One of the better tricks I have heard about was from a college friend of mine that said his parents left him in charge of handing out the candy to trick-or-treaters when he was in high school. He would put two large bowls on the table next to the front door. One bowl was filled with candy. The other bowl was filled with ice. Whenever kids came to the door with paper sacks for collecting candy, those kids would get a handful of candy and ice in their bag. If they had a plastic bag or container, they just got candy. As the night wore on and the paper bags got heavier and the ice melted, eventually whoosh, the bottom of the bag would break and candy would spill out everywhere in the street! Horrible.
Back in the '80s I lived in a suburban neighborhood with plenty of various-aged children, including the occasional teenaged hooligan. I got into the practice of having two pumpkins outside on the appointed night. I did this for ten years.
Recipe: carve both pumpkins well in advance. Sufficiently so that they were all-but-rotten gooey shells by Halloween.

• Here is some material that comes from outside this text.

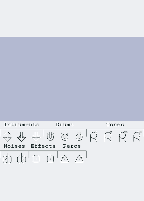Select the first Intruments icon with up-arrow stem
This screenshot has width=144, height=201.
pyautogui.click(x=7, y=137)
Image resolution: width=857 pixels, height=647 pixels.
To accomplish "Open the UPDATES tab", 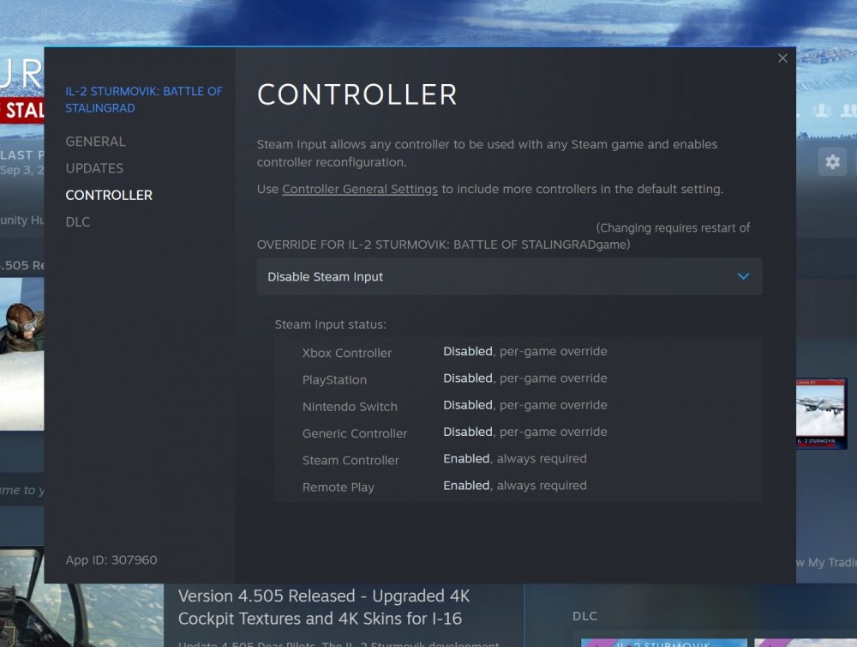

() Place one pumpkin at ground level on the porch. An easy target for those inclined to kick it. Keep illuminated with candle.
() Place the second pumpkin on a piece of cardboard and, using fishing line, hang from a tree branch that extends near the sidewalk. An easy target for those inclined to whack it. Keep illuminated with candle.

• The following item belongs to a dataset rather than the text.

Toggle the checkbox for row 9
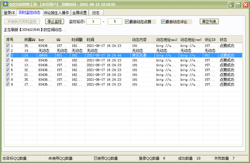tap(8, 84)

() Sit near a darkened window and have two bottles of chilled champagne close by. Waiting…waiting…waiting.
To be honest I only saw a pumpkin get whacked once, and it was a disappointment. But by next morning both pumpkins were usually destroyed.
In my much younger days I placed a “scarecrow” kind of figure in a chair on the dimly lit front porch. A pair of pants and shirt stuffed with dry leaves or straw and plastic mask over a paper bag filled with leaves for the head and a hat. It was pretty obviously not a real person. But then I tied some fishing line to one of the wrists and ran it up through a screw eye in the porch ceiling and then to a nearby window. The trick or treaters would just about jump out of their costumes when I raised the hand as they neared the door.
In my trick or treating days a neighbor’s house had a similarly placed “scarecrow” figure in a chair on the porch, also obviously not a real person. But when I walked passed it going to ring the doorbell, one of its arms slipped off the arm of the chair and dangled at its side. I jumped a little but realized I must have bumped it walking past it. Then, when I rang the bell, it stood up and silently walked up next to me, just staring at me while I waited for my candy. It continued to stand there, turning to keep facing me as I walked back to the porch steps, at which point it roared and ran two or three steps toward me. I ran back to the street, it sat back down and waited for the next victim, who was much younger and ran crying back to his mother.